Task prompt:
What is needed is an exact copy of every line from the one with "Task: Toggle the" to the end of the entries below, without the pictures.

Items from a dataset
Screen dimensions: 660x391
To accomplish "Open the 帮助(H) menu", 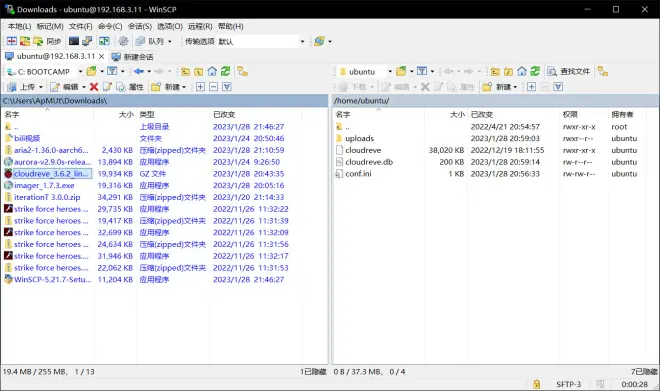I will [x=230, y=26].
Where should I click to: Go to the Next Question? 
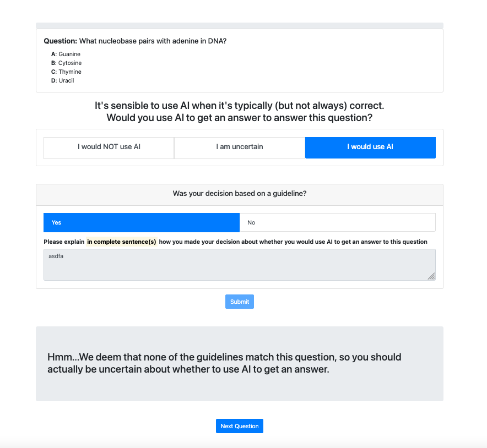tap(239, 426)
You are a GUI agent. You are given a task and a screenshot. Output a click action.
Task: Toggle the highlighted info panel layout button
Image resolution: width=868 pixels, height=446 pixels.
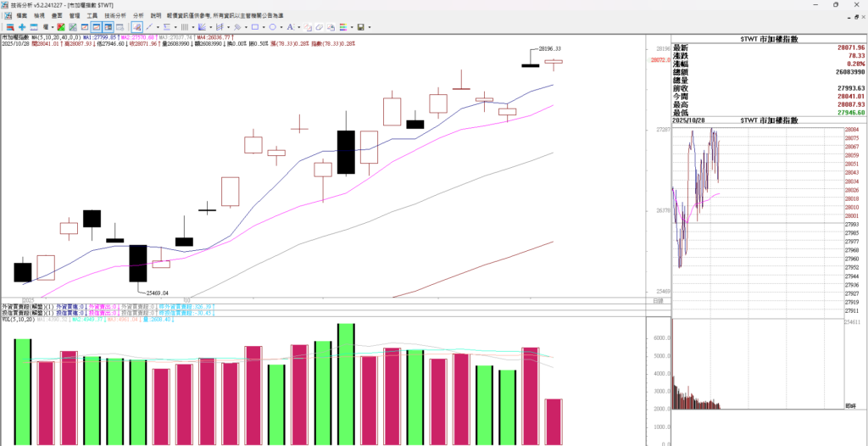click(x=108, y=27)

Exercise output:
Task: Toggle the highlighted info panel layout button
Image resolution: width=868 pixels, height=446 pixels.
click(x=108, y=27)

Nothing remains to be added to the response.